Task to complete:
Can you copy out every row with "screenshot" replaced by "screen capture" and everything else unchanged, leaving the pictures out?

:: Items ::

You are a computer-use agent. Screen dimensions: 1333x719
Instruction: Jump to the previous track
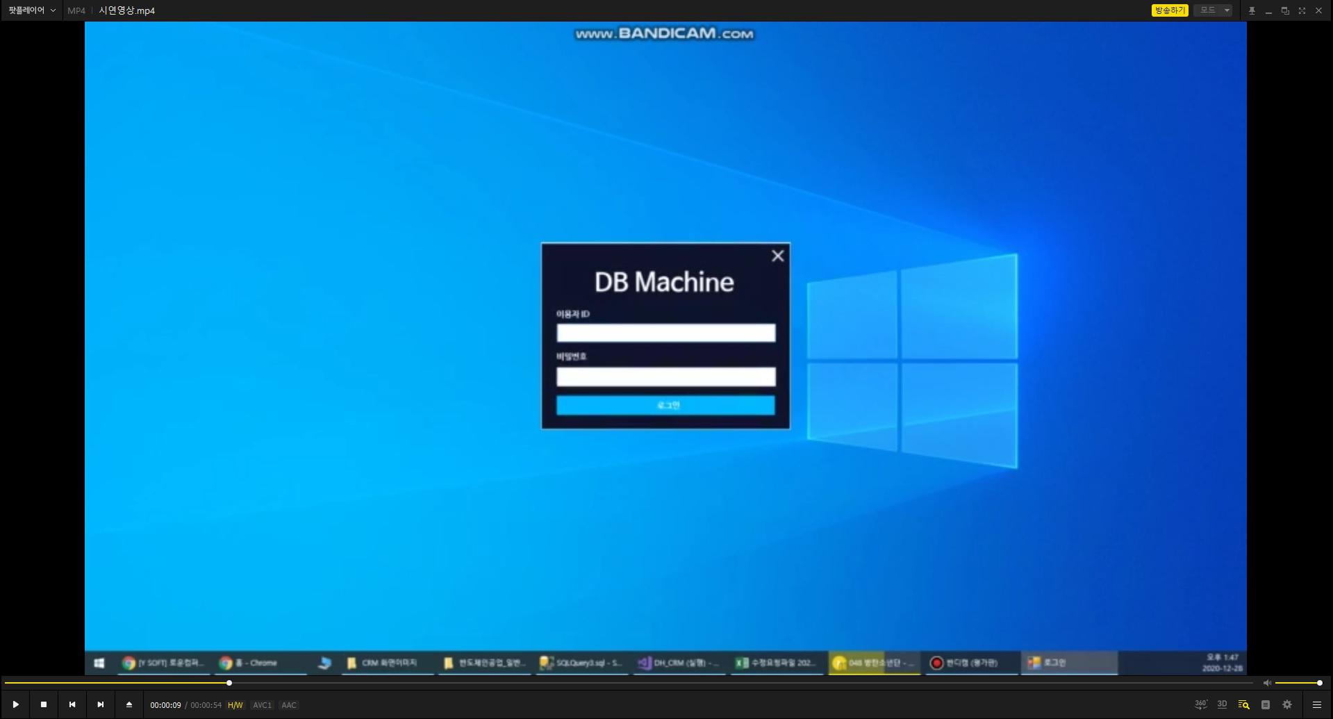[x=72, y=704]
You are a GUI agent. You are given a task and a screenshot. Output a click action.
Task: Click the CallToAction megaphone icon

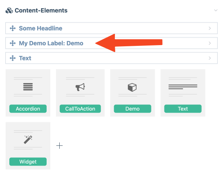coord(80,87)
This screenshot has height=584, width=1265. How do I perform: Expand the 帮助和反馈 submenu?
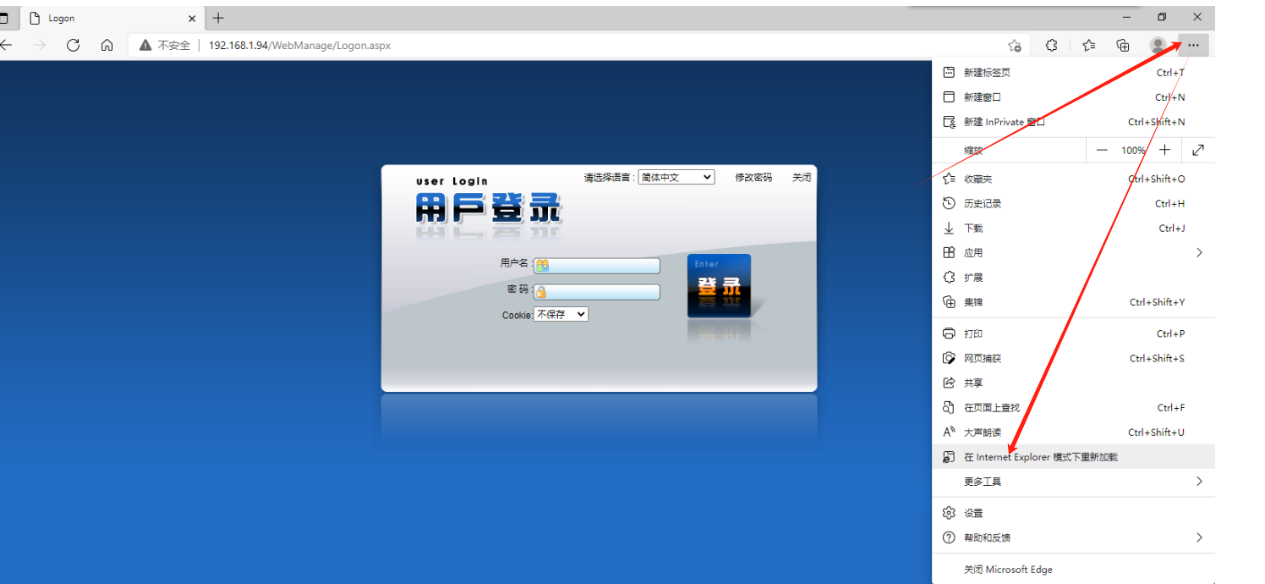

:::

Reply:
You are a computer-use agent. Screen dimensions: 1333x719
Instruction: Jump to the previous track
[x=72, y=704]
You are a GUI agent. You are given a task and a screen capture. Output a click action.
Task: Click the CallToAction megaphone icon

coord(80,87)
This screen capture has height=584, width=1265. How do I perform: Expand the 帮助和反馈 submenu?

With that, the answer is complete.